Print, exactly as written, the line containing "Viewport: 605px width, 466px" and every line after it, ending with the final line of the data below.

*-*-*

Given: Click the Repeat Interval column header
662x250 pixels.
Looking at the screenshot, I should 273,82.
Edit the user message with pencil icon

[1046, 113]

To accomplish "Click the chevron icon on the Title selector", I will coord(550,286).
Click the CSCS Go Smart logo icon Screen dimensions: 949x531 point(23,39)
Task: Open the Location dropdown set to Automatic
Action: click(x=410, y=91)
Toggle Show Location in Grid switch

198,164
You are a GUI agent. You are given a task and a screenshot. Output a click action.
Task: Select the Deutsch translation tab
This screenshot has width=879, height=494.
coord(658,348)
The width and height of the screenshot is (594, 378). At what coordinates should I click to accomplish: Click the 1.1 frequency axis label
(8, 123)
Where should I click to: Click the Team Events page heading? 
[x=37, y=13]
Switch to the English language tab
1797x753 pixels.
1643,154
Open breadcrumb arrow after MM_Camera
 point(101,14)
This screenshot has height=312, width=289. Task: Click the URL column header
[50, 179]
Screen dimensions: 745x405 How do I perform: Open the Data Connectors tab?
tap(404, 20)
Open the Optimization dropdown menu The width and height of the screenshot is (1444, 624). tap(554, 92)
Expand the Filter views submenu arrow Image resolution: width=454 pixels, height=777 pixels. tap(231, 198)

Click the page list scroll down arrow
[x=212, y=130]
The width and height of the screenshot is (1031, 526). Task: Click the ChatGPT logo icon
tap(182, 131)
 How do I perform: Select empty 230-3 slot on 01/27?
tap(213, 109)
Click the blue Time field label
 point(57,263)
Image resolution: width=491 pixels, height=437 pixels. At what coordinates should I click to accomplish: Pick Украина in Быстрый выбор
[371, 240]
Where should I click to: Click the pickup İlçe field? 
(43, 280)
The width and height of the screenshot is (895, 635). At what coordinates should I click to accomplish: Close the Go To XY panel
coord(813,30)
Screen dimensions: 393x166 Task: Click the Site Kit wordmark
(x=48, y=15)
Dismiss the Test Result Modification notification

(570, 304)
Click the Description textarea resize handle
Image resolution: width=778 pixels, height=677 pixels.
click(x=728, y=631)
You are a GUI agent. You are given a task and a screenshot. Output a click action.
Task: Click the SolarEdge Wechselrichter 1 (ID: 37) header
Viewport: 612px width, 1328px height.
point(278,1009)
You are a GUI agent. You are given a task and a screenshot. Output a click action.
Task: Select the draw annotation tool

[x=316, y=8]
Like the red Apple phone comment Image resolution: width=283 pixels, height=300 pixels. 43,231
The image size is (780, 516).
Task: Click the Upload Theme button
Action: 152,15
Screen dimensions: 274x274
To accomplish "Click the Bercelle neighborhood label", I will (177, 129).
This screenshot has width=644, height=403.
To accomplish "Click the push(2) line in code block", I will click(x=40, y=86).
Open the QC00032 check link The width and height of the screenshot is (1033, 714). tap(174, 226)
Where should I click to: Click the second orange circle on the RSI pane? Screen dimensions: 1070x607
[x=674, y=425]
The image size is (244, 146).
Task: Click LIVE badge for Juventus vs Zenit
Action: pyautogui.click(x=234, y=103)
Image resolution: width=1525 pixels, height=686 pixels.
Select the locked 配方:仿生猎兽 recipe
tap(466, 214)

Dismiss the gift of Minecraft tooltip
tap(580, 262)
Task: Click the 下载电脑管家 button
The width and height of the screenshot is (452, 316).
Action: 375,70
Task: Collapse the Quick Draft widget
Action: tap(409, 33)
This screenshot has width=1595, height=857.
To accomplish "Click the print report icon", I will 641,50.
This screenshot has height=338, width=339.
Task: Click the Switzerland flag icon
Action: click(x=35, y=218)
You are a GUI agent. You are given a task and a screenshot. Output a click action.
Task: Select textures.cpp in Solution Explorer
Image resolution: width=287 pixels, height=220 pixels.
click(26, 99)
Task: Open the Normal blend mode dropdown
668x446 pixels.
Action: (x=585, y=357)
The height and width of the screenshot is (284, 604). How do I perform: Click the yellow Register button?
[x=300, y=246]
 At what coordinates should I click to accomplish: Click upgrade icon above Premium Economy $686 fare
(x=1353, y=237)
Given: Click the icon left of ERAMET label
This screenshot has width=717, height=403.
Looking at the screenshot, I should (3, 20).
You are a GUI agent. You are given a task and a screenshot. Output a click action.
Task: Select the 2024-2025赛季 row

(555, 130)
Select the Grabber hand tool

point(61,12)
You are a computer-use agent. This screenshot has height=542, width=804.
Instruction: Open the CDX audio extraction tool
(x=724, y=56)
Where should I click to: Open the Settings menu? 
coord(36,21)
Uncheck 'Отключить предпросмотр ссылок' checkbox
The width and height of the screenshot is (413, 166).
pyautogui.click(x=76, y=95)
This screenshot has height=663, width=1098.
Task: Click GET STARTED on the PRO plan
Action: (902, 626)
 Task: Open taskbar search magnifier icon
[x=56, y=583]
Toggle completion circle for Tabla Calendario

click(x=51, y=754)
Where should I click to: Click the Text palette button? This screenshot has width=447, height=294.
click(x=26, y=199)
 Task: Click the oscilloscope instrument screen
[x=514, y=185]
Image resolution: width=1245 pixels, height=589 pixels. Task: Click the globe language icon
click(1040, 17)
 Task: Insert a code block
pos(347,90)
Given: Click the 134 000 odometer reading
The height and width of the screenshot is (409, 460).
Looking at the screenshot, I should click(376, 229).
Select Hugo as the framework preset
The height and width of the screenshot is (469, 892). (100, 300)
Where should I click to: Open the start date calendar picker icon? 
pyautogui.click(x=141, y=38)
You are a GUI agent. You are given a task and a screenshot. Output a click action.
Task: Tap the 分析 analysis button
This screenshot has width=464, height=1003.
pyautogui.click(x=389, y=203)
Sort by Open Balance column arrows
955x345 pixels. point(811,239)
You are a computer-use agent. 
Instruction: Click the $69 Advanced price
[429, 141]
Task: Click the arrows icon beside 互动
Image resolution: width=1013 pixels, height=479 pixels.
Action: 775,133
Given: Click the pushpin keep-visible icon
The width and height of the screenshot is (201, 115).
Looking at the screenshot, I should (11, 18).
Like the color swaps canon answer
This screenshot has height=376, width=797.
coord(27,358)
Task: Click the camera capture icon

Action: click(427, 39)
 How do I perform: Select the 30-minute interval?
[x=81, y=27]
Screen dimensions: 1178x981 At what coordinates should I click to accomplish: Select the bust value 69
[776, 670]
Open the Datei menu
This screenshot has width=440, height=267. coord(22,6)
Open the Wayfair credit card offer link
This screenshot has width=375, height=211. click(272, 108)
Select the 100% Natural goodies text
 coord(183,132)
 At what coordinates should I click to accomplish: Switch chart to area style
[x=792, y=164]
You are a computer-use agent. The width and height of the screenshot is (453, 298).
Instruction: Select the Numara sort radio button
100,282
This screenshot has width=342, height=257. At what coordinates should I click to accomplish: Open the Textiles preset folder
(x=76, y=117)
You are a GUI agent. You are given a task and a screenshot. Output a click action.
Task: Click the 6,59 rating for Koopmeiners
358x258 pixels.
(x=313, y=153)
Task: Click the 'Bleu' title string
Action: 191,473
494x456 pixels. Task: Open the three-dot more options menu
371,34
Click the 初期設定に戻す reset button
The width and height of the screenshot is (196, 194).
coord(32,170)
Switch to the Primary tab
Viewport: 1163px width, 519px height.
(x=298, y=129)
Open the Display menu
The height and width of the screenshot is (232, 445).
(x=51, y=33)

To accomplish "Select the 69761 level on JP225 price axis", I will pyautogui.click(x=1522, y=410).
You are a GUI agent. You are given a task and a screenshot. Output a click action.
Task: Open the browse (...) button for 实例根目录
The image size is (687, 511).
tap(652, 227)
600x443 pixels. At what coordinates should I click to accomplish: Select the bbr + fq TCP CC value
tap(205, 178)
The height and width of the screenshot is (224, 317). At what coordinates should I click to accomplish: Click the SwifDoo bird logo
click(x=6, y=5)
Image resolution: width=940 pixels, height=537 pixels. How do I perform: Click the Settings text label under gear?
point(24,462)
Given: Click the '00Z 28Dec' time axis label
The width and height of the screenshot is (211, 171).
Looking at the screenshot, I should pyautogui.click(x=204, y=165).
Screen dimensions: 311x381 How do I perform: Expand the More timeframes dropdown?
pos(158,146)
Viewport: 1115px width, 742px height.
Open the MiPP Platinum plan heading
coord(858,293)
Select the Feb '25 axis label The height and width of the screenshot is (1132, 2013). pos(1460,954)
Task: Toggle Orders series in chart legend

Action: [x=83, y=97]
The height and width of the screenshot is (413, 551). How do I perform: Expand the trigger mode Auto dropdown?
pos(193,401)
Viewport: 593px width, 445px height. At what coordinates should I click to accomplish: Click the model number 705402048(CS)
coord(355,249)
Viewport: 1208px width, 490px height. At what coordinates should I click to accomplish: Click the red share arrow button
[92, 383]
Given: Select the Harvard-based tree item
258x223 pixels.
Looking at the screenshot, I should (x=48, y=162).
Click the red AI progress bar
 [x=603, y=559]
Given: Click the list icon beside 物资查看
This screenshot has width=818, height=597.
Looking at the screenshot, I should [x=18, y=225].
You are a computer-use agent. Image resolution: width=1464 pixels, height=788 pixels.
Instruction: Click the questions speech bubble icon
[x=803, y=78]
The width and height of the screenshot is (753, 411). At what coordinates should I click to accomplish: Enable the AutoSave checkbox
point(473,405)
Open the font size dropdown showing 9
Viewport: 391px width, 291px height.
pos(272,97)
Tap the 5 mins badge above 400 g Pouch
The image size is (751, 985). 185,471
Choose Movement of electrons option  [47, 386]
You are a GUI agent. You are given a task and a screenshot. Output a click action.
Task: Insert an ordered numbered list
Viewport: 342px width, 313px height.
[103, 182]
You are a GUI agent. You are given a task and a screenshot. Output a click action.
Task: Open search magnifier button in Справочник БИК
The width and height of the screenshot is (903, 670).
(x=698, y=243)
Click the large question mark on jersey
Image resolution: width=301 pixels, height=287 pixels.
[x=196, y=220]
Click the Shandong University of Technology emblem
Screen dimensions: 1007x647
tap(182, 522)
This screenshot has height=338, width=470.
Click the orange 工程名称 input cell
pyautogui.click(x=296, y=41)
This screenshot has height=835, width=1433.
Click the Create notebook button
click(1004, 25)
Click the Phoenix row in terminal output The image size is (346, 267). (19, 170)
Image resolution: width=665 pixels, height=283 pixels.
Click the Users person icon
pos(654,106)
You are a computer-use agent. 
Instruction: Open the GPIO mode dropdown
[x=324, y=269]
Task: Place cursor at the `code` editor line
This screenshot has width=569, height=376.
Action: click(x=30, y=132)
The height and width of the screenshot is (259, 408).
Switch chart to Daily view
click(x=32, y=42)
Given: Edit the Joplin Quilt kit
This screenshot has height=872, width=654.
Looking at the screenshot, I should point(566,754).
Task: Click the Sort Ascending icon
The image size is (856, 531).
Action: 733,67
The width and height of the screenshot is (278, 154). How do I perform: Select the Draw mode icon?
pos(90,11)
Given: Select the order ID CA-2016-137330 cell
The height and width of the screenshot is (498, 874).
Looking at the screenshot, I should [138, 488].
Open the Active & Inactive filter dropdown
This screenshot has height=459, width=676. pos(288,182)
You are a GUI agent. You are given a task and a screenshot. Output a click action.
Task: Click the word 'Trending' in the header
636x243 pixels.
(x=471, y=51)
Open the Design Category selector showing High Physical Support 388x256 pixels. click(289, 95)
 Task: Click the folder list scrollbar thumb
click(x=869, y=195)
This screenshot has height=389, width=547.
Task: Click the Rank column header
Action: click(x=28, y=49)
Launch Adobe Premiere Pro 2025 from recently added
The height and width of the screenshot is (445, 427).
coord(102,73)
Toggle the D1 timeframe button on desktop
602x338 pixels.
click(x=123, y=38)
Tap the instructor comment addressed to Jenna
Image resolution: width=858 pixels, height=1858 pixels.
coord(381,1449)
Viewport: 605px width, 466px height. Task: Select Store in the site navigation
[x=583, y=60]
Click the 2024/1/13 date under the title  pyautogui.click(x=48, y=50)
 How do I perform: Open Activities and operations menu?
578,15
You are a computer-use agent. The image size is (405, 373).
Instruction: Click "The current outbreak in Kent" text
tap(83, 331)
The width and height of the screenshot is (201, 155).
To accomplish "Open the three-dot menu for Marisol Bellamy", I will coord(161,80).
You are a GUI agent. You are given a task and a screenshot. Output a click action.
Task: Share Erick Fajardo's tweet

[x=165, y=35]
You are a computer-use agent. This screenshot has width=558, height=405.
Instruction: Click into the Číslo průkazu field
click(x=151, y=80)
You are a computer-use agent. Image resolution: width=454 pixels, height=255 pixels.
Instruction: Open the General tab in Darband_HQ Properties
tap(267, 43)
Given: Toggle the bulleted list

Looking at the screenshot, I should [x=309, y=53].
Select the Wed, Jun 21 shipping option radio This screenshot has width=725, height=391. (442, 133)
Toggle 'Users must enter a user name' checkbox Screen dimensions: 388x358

*-*-*

Result of the exercise =>
Viewport: 605px width, 466px height. Task: Select Store in the site navigation
[x=583, y=60]
Click the 2024/1/13 date under the title  pyautogui.click(x=48, y=50)
 How do I perform: Open Activities and operations menu?
578,15
You are a computer-use agent. The image size is (405, 373).
Instruction: Click "The current outbreak in Kent" text
tap(83, 331)
The width and height of the screenshot is (201, 155).
To accomplish "Open the three-dot menu for Marisol Bellamy", I will coord(161,80).
You are a GUI agent. You are given a task and a screenshot. Output a click action.
Task: Share Erick Fajardo's tweet

[x=165, y=35]
You are a computer-use agent. This screenshot has width=558, height=405.
Instruction: Click into the Číslo průkazu field
click(x=151, y=80)
You are a computer-use agent. Image resolution: width=454 pixels, height=255 pixels.
Instruction: Open the General tab in Darband_HQ Properties
tap(267, 43)
Given: Toggle the bulleted list

Looking at the screenshot, I should [x=309, y=53].
Select the Wed, Jun 21 shipping option radio This screenshot has width=725, height=391. (442, 133)
Toggle 'Users must enter a user name' checkbox Screen dimensions: 388x358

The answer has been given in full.